#### Directions for this task:
Can you reproduce every line of the material below exactly, with no changes?

#### Records:
────────────────────

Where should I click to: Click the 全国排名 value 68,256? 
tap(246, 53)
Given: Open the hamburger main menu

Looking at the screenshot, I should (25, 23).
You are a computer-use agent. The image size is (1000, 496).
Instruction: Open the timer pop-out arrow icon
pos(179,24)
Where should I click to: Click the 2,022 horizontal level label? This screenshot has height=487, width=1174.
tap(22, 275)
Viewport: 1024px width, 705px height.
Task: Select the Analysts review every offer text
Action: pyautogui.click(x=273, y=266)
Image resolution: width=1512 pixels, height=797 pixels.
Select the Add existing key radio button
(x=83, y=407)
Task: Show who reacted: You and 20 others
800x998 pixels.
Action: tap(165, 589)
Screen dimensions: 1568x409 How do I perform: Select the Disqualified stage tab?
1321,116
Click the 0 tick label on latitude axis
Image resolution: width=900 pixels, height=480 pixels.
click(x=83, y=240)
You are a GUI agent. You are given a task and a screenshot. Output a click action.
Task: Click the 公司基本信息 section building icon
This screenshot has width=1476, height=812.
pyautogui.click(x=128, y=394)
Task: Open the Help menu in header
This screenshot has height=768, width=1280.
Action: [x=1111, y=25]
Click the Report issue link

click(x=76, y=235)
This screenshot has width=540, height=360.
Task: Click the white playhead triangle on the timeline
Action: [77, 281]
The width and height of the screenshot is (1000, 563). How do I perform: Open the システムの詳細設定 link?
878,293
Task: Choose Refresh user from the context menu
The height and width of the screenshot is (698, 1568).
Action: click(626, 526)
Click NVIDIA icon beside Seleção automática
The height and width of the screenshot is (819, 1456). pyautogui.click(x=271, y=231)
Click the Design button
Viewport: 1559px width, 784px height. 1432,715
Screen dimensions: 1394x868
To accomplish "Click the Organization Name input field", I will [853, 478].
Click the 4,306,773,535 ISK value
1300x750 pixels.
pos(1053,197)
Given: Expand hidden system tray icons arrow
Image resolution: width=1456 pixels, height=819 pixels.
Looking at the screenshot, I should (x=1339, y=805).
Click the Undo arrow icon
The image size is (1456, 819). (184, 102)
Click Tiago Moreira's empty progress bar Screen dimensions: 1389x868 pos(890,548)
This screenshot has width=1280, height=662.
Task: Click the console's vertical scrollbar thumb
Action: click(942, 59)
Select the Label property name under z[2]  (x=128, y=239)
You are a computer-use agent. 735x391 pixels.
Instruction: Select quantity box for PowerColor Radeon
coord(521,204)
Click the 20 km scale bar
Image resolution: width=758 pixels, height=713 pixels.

────────────────────

#### Correct response:
Where should I click to: Click the 全国排名 value 68,256? 
tap(246, 53)
Given: Open the hamburger main menu

Looking at the screenshot, I should (25, 23).
You are a computer-use agent. The image size is (1000, 496).
Instruction: Open the timer pop-out arrow icon
pos(179,24)
Where should I click to: Click the 2,022 horizontal level label? This screenshot has height=487, width=1174.
tap(22, 275)
Viewport: 1024px width, 705px height.
Task: Select the Analysts review every offer text
Action: pyautogui.click(x=273, y=266)
Image resolution: width=1512 pixels, height=797 pixels.
Select the Add existing key radio button
(x=83, y=407)
Task: Show who reacted: You and 20 others
800x998 pixels.
Action: tap(165, 589)
Screen dimensions: 1568x409 How do I perform: Select the Disqualified stage tab?
1321,116
Click the 0 tick label on latitude axis
Image resolution: width=900 pixels, height=480 pixels.
click(x=83, y=240)
You are a GUI agent. You are given a task and a screenshot. Output a click action.
Task: Click the 公司基本信息 section building icon
This screenshot has width=1476, height=812.
pyautogui.click(x=128, y=394)
Task: Open the Help menu in header
This screenshot has height=768, width=1280.
Action: [x=1111, y=25]
Click the Report issue link

click(x=76, y=235)
This screenshot has width=540, height=360.
Task: Click the white playhead triangle on the timeline
Action: [77, 281]
The width and height of the screenshot is (1000, 563). How do I perform: Open the システムの詳細設定 link?
878,293
Task: Choose Refresh user from the context menu
The height and width of the screenshot is (698, 1568).
Action: click(626, 526)
Click NVIDIA icon beside Seleção automática
The height and width of the screenshot is (819, 1456). pyautogui.click(x=271, y=231)
Click the Design button
Viewport: 1559px width, 784px height. 1432,715
Screen dimensions: 1394x868
To accomplish "Click the Organization Name input field", I will [853, 478].
Click the 4,306,773,535 ISK value
1300x750 pixels.
pos(1053,197)
Given: Expand hidden system tray icons arrow
Image resolution: width=1456 pixels, height=819 pixels.
Looking at the screenshot, I should (x=1339, y=805).
Click the Undo arrow icon
The image size is (1456, 819). (184, 102)
Click Tiago Moreira's empty progress bar Screen dimensions: 1389x868 pos(890,548)
This screenshot has width=1280, height=662.
Task: Click the console's vertical scrollbar thumb
Action: click(942, 59)
Select the Label property name under z[2]  (x=128, y=239)
You are a computer-use agent. 735x391 pixels.
Instruction: Select quantity box for PowerColor Radeon
coord(521,204)
Click the 20 km scale bar
Image resolution: width=758 pixels, height=713 pixels.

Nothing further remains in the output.